▶ **TASK TO COMPLETE**: Transcribe the records below. Leave every word as it is.

----------------

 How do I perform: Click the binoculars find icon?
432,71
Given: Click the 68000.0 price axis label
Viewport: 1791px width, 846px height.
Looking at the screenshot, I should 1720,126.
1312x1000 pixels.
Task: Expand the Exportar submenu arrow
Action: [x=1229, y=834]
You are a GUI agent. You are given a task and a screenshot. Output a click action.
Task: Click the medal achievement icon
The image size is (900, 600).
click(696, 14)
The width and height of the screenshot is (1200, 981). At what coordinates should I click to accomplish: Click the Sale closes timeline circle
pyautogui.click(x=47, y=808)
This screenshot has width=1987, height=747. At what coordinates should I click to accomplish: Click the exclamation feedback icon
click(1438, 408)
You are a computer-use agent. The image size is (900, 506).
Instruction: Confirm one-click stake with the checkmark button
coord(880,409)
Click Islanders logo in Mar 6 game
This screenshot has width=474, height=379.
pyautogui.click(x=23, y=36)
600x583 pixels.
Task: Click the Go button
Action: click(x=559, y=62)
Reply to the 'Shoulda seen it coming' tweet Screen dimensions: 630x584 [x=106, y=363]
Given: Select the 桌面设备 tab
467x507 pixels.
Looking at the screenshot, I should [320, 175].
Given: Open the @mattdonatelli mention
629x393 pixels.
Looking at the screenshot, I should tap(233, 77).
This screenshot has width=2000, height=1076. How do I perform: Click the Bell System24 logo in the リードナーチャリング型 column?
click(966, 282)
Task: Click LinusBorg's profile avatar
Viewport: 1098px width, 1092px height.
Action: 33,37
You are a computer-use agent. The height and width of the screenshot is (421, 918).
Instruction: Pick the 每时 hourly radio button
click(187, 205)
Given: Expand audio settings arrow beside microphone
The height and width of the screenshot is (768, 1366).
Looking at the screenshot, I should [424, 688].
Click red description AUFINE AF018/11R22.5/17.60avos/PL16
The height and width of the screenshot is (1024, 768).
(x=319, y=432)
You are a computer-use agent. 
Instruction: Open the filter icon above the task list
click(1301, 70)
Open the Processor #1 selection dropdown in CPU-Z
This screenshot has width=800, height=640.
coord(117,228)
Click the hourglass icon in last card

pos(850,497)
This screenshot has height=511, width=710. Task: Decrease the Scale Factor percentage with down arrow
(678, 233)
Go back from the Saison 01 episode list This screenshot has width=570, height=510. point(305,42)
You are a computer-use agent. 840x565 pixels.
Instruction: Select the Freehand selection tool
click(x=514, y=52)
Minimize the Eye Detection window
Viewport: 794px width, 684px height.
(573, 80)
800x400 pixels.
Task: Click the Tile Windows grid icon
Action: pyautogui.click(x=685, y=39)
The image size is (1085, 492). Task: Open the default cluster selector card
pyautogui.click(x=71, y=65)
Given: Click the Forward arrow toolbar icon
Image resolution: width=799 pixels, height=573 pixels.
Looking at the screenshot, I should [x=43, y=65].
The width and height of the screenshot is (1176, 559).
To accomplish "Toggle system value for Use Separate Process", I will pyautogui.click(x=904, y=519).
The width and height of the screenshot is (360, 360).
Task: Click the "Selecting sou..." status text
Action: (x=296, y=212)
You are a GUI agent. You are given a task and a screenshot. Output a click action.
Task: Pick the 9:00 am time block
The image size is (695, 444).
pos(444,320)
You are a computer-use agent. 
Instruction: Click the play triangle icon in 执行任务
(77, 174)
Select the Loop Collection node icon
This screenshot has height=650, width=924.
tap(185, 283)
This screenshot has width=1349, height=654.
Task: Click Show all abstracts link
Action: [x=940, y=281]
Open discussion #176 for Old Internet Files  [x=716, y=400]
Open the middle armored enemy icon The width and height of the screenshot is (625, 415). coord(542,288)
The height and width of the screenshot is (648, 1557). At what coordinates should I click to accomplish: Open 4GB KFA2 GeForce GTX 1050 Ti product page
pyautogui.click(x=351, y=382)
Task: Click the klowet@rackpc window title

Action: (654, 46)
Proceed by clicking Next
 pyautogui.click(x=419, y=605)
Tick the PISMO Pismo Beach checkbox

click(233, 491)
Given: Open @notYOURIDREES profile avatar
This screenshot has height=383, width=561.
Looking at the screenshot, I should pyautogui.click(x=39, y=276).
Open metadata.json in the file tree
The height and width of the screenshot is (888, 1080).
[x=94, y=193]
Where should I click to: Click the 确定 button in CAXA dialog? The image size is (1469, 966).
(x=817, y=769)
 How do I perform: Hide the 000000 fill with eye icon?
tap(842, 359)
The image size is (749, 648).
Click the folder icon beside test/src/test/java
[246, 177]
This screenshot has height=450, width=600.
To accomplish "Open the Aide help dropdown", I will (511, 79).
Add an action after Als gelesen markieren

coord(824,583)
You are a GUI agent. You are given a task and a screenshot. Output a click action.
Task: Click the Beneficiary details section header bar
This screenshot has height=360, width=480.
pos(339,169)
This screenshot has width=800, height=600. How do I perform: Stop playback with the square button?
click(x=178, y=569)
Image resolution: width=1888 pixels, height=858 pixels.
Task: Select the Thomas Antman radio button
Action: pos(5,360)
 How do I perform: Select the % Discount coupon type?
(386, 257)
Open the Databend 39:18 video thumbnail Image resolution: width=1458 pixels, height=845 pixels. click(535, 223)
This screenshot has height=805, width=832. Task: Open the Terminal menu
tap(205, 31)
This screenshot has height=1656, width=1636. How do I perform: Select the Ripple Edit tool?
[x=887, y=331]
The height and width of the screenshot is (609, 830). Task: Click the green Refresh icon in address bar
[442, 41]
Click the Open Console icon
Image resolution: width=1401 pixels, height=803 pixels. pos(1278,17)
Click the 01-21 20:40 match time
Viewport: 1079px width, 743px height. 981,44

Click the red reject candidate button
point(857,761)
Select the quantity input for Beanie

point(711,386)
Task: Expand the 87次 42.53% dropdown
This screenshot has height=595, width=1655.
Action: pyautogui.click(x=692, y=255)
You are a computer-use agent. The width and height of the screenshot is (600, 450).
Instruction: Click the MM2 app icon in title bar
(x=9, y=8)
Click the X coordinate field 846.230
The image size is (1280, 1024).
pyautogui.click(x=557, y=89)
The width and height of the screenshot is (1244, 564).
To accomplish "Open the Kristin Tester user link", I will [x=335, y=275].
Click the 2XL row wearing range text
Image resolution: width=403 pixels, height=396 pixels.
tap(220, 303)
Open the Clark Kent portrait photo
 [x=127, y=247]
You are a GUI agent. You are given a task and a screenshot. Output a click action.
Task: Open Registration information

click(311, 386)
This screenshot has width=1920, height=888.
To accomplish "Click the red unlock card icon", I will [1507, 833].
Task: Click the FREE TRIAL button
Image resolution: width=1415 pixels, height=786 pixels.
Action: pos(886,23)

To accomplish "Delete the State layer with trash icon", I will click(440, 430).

----------------

▶ **SOLUTION BELOW**:
 How do I perform: Click the binoculars find icon?
432,71
Given: Click the 68000.0 price axis label
Viewport: 1791px width, 846px height.
Looking at the screenshot, I should 1720,126.
1312x1000 pixels.
Task: Expand the Exportar submenu arrow
Action: [x=1229, y=834]
You are a GUI agent. You are given a task and a screenshot. Output a click action.
Task: Click the medal achievement icon
The image size is (900, 600).
click(696, 14)
The width and height of the screenshot is (1200, 981). At what coordinates should I click to accomplish: Click the Sale closes timeline circle
pyautogui.click(x=47, y=808)
This screenshot has width=1987, height=747. At what coordinates should I click to accomplish: Click the exclamation feedback icon
click(1438, 408)
You are a computer-use agent. The image size is (900, 506).
Instruction: Confirm one-click stake with the checkmark button
coord(880,409)
Click Islanders logo in Mar 6 game
This screenshot has width=474, height=379.
pyautogui.click(x=23, y=36)
600x583 pixels.
Task: Click the Go button
Action: click(x=559, y=62)
Reply to the 'Shoulda seen it coming' tweet Screen dimensions: 630x584 [x=106, y=363]
Given: Select the 桌面设备 tab
467x507 pixels.
Looking at the screenshot, I should [320, 175].
Given: Open the @mattdonatelli mention
629x393 pixels.
Looking at the screenshot, I should tap(233, 77).
This screenshot has width=2000, height=1076. How do I perform: Click the Bell System24 logo in the リードナーチャリング型 column?
click(966, 282)
Task: Click LinusBorg's profile avatar
Viewport: 1098px width, 1092px height.
Action: 33,37
You are a computer-use agent. The height and width of the screenshot is (421, 918).
Instruction: Pick the 每时 hourly radio button
click(187, 205)
Given: Expand audio settings arrow beside microphone
The height and width of the screenshot is (768, 1366).
Looking at the screenshot, I should [424, 688].
Click red description AUFINE AF018/11R22.5/17.60avos/PL16
The height and width of the screenshot is (1024, 768).
(x=319, y=432)
You are a computer-use agent. 
Instruction: Open the filter icon above the task list
click(1301, 70)
Open the Processor #1 selection dropdown in CPU-Z
This screenshot has width=800, height=640.
coord(117,228)
Click the hourglass icon in last card

pos(850,497)
This screenshot has height=511, width=710. Task: Decrease the Scale Factor percentage with down arrow
(678, 233)
Go back from the Saison 01 episode list This screenshot has width=570, height=510. point(305,42)
You are a computer-use agent. 840x565 pixels.
Instruction: Select the Freehand selection tool
click(x=514, y=52)
Minimize the Eye Detection window
Viewport: 794px width, 684px height.
(573, 80)
800x400 pixels.
Task: Click the Tile Windows grid icon
Action: pyautogui.click(x=685, y=39)
The image size is (1085, 492). Task: Open the default cluster selector card
pyautogui.click(x=71, y=65)
Given: Click the Forward arrow toolbar icon
Image resolution: width=799 pixels, height=573 pixels.
Looking at the screenshot, I should [x=43, y=65].
The width and height of the screenshot is (1176, 559).
To accomplish "Toggle system value for Use Separate Process", I will pyautogui.click(x=904, y=519).
The width and height of the screenshot is (360, 360).
Task: Click the "Selecting sou..." status text
Action: (x=296, y=212)
You are a GUI agent. You are given a task and a screenshot. Output a click action.
Task: Pick the 9:00 am time block
The image size is (695, 444).
pos(444,320)
You are a computer-use agent. 
Instruction: Click the play triangle icon in 执行任务
(77, 174)
Select the Loop Collection node icon
This screenshot has height=650, width=924.
tap(185, 283)
This screenshot has width=1349, height=654.
Task: Click Show all abstracts link
Action: [x=940, y=281]
Open discussion #176 for Old Internet Files  [x=716, y=400]
Open the middle armored enemy icon The width and height of the screenshot is (625, 415). coord(542,288)
The height and width of the screenshot is (648, 1557). At what coordinates should I click to accomplish: Open 4GB KFA2 GeForce GTX 1050 Ti product page
pyautogui.click(x=351, y=382)
Task: Click the klowet@rackpc window title

Action: (654, 46)
Proceed by clicking Next
 pyautogui.click(x=419, y=605)
Tick the PISMO Pismo Beach checkbox

click(233, 491)
Given: Open @notYOURIDREES profile avatar
This screenshot has height=383, width=561.
Looking at the screenshot, I should pyautogui.click(x=39, y=276).
Open metadata.json in the file tree
The height and width of the screenshot is (888, 1080).
[x=94, y=193]
Where should I click to: Click the 确定 button in CAXA dialog? The image size is (1469, 966).
(x=817, y=769)
 How do I perform: Hide the 000000 fill with eye icon?
tap(842, 359)
The image size is (749, 648).
Click the folder icon beside test/src/test/java
[246, 177]
This screenshot has height=450, width=600.
To accomplish "Open the Aide help dropdown", I will (511, 79).
Add an action after Als gelesen markieren

coord(824,583)
You are a GUI agent. You are given a task and a screenshot. Output a click action.
Task: Click the Beneficiary details section header bar
This screenshot has height=360, width=480.
pos(339,169)
This screenshot has width=800, height=600. How do I perform: Stop playback with the square button?
click(x=178, y=569)
Image resolution: width=1888 pixels, height=858 pixels.
Task: Select the Thomas Antman radio button
Action: pos(5,360)
 How do I perform: Select the % Discount coupon type?
(386, 257)
Open the Databend 39:18 video thumbnail Image resolution: width=1458 pixels, height=845 pixels. click(535, 223)
This screenshot has height=805, width=832. Task: Open the Terminal menu
tap(205, 31)
This screenshot has height=1656, width=1636. How do I perform: Select the Ripple Edit tool?
[x=887, y=331]
The height and width of the screenshot is (609, 830). Task: Click the green Refresh icon in address bar
[442, 41]
Click the Open Console icon
Image resolution: width=1401 pixels, height=803 pixels. pos(1278,17)
Click the 01-21 20:40 match time
Viewport: 1079px width, 743px height. 981,44

Click the red reject candidate button
point(857,761)
Select the quantity input for Beanie

point(711,386)
Task: Expand the 87次 42.53% dropdown
This screenshot has height=595, width=1655.
Action: pyautogui.click(x=692, y=255)
You are a computer-use agent. The width and height of the screenshot is (600, 450).
Instruction: Click the MM2 app icon in title bar
(x=9, y=8)
Click the X coordinate field 846.230
The image size is (1280, 1024).
pyautogui.click(x=557, y=89)
The width and height of the screenshot is (1244, 564).
To accomplish "Open the Kristin Tester user link", I will [x=335, y=275].
Click the 2XL row wearing range text
Image resolution: width=403 pixels, height=396 pixels.
tap(220, 303)
Open the Clark Kent portrait photo
 [x=127, y=247]
You are a GUI agent. You are given a task and a screenshot. Output a click action.
Task: Open Registration information

click(311, 386)
This screenshot has width=1920, height=888.
To accomplish "Click the red unlock card icon", I will [1507, 833].
Task: Click the FREE TRIAL button
Image resolution: width=1415 pixels, height=786 pixels.
Action: pos(886,23)

To accomplish "Delete the State layer with trash icon", I will click(440, 430).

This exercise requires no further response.